**Work item:** Whenever a line in the data contains "computer", show that line.

**Study material:**
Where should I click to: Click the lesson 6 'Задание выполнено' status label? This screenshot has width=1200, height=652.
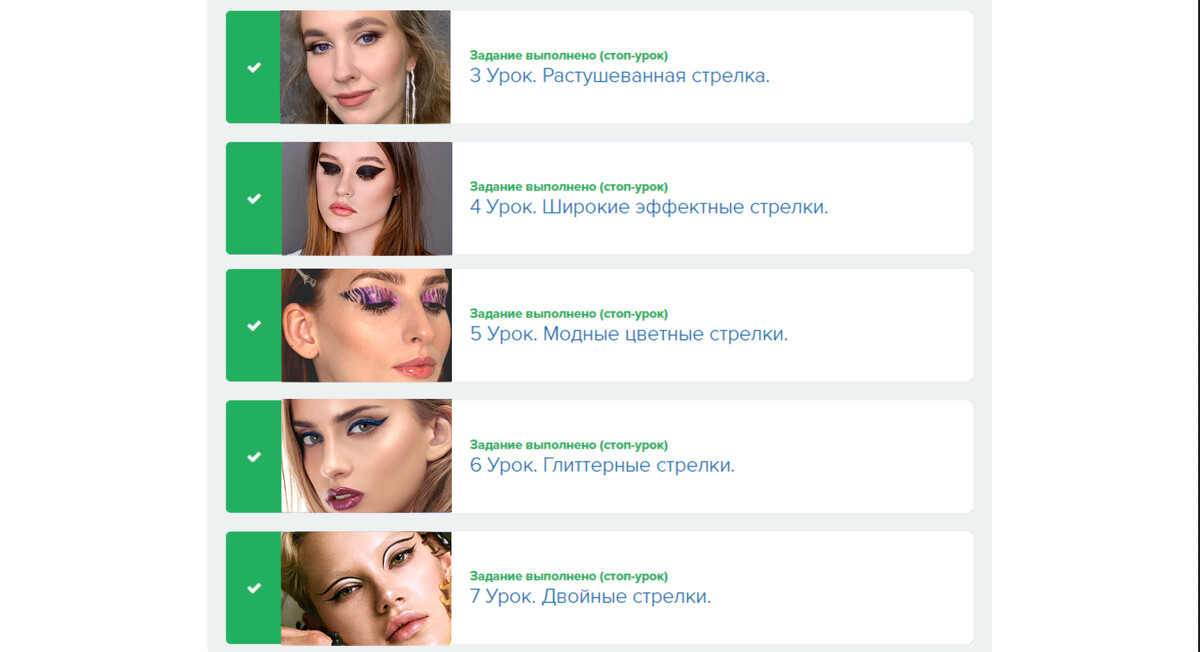coord(569,444)
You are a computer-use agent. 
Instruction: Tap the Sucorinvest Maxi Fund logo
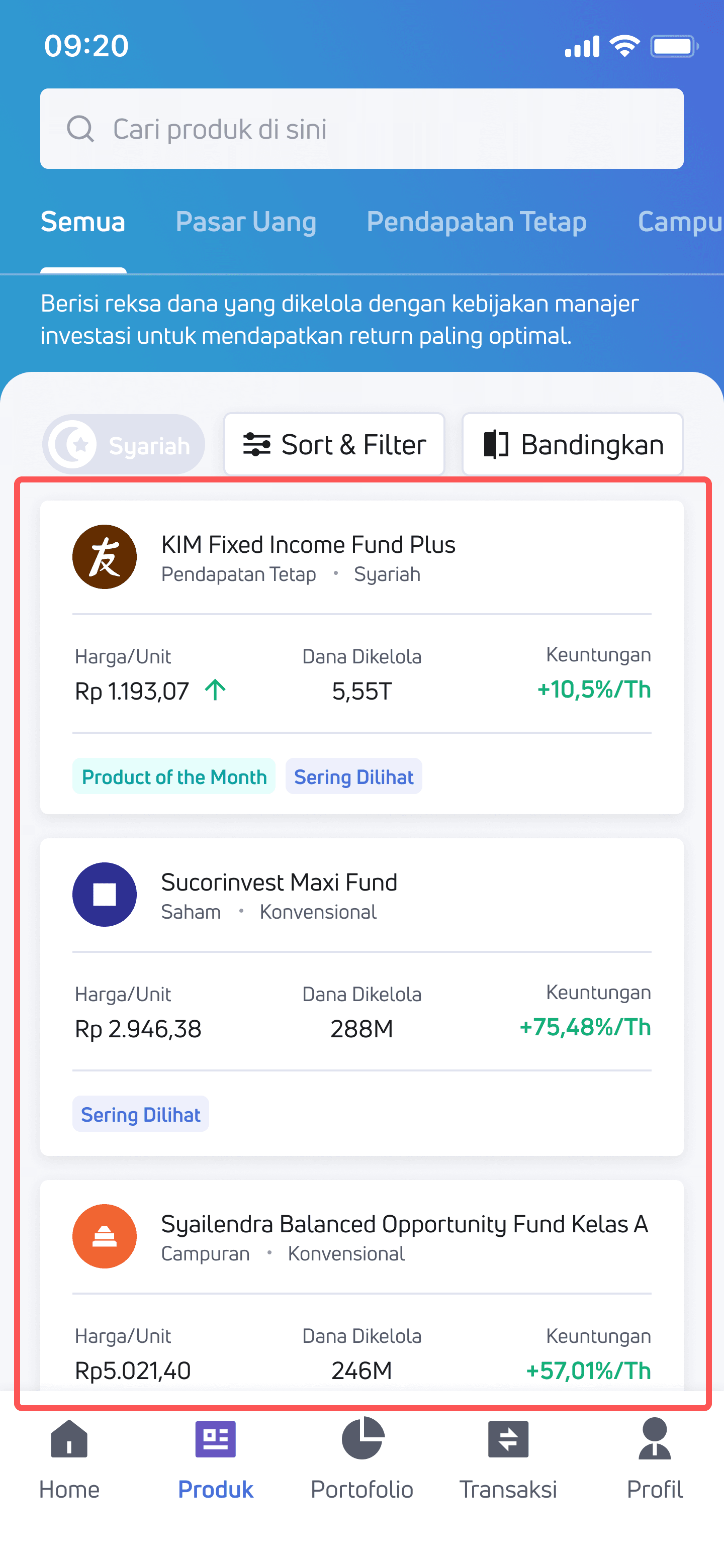coord(105,895)
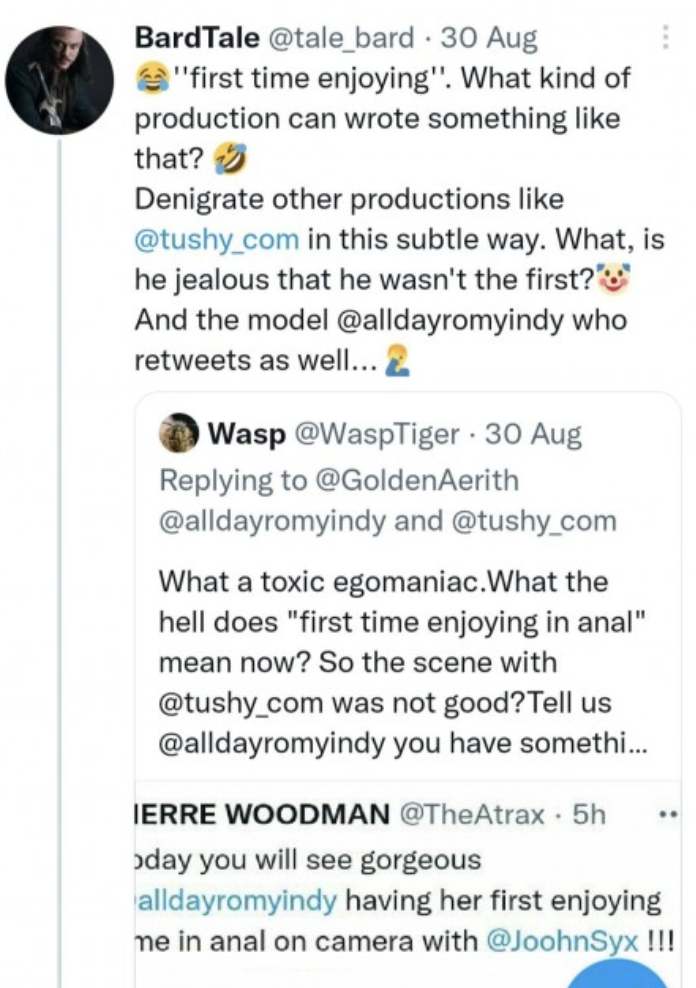This screenshot has height=988, width=696.
Task: Open BardTale's profile avatar
Action: click(60, 81)
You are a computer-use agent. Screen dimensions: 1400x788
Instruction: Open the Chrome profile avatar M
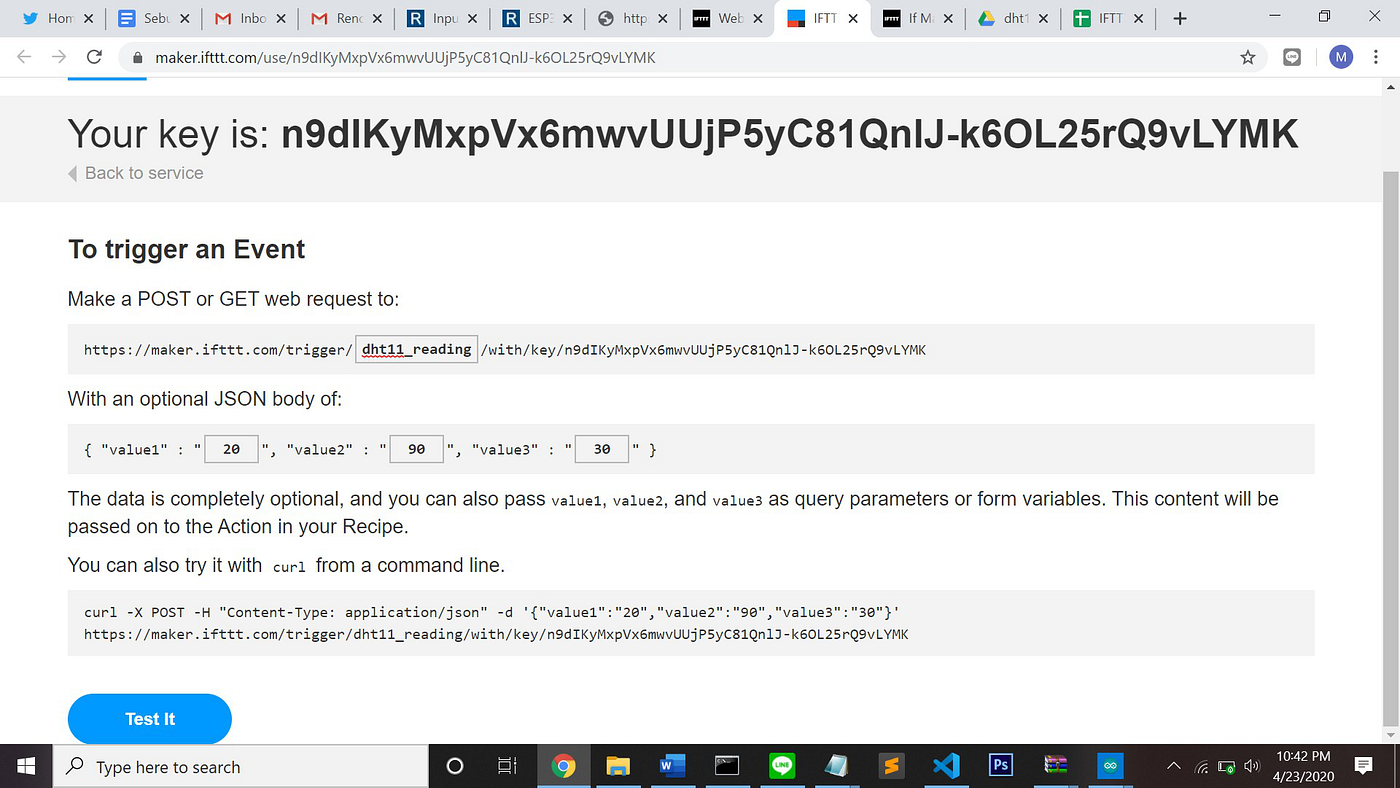(1340, 57)
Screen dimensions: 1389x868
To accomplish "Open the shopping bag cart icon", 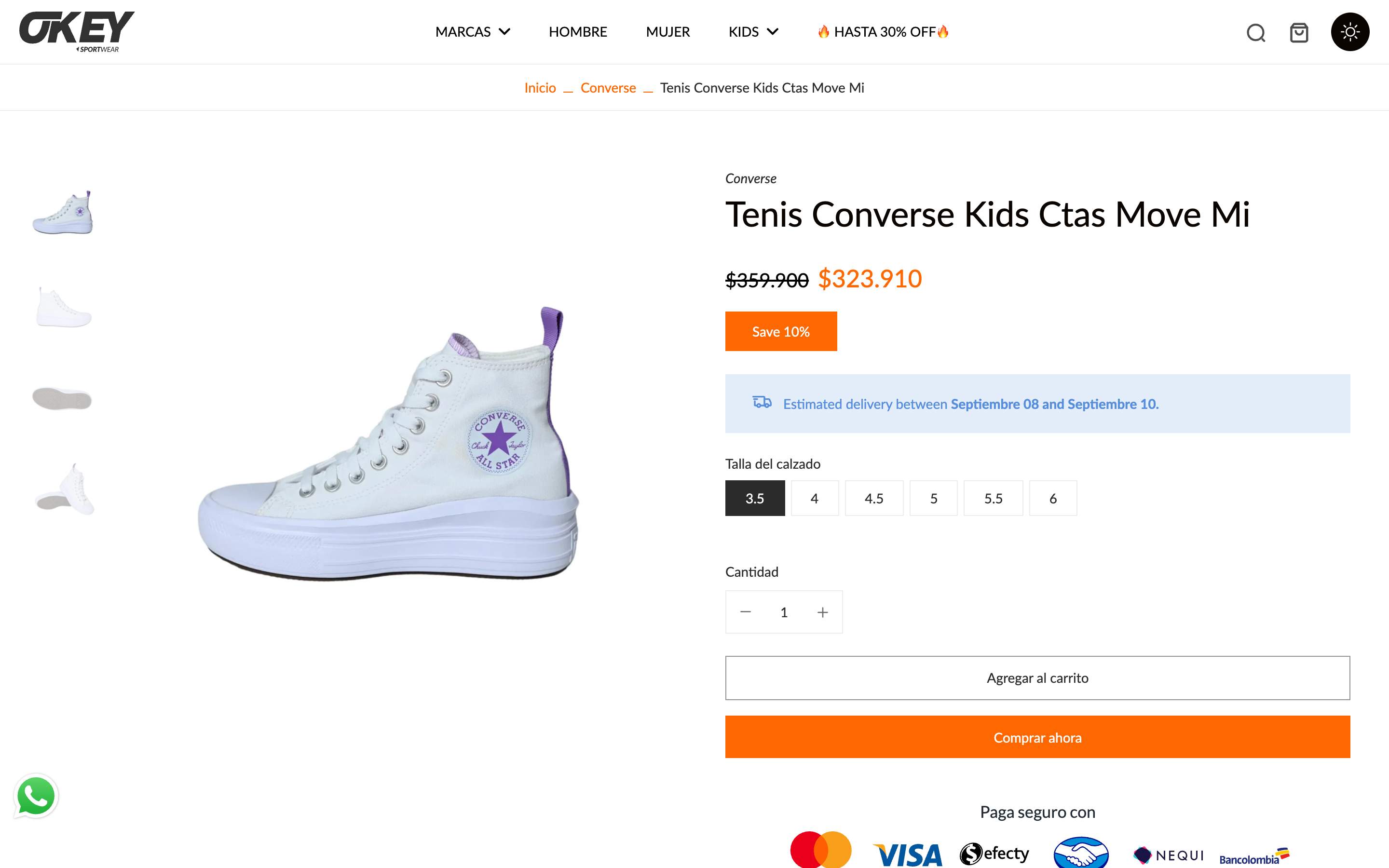I will (x=1299, y=33).
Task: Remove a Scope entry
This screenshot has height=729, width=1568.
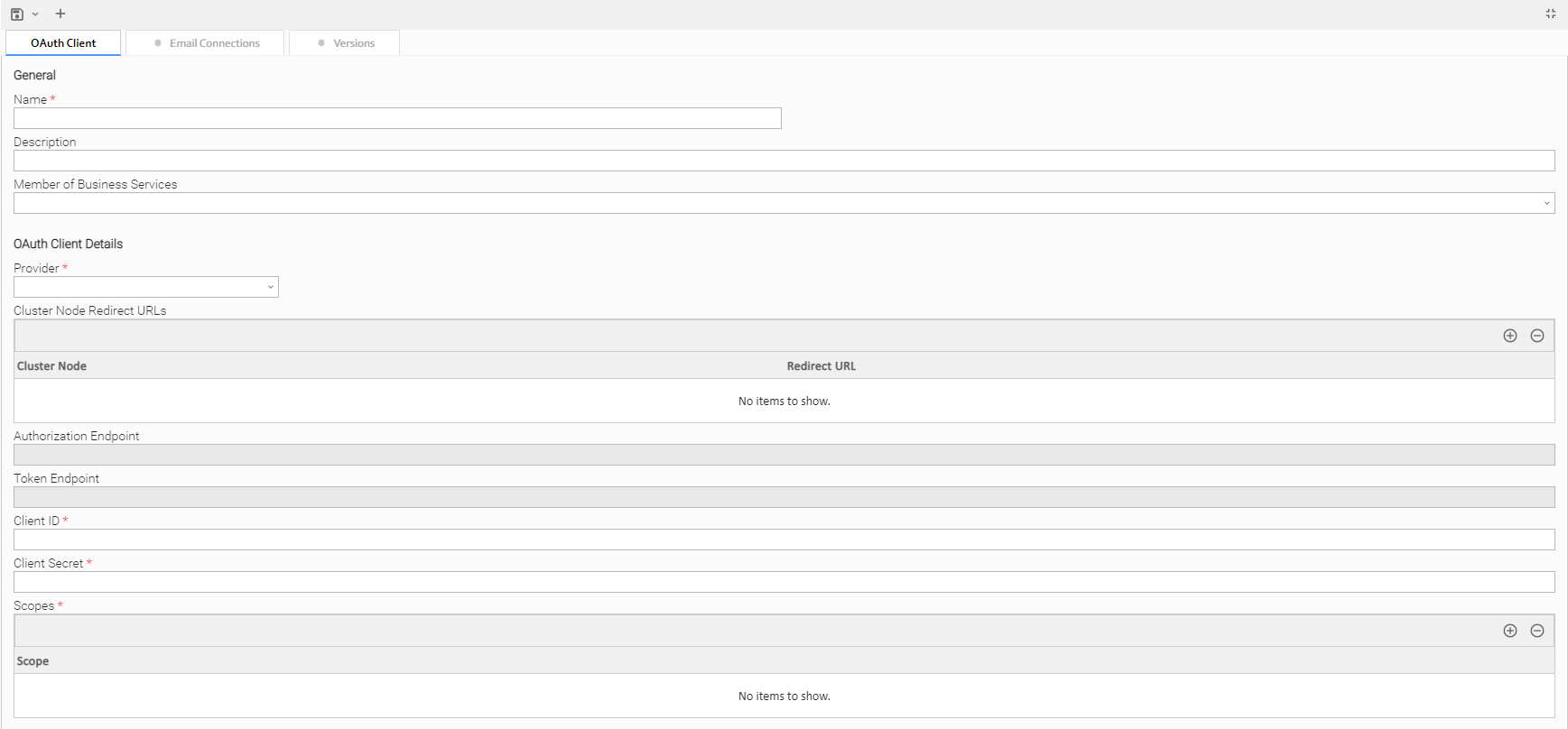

**Your response:**
You are a computer-use agent. 
You are a computer-use agent. Screen dimensions: 1400x788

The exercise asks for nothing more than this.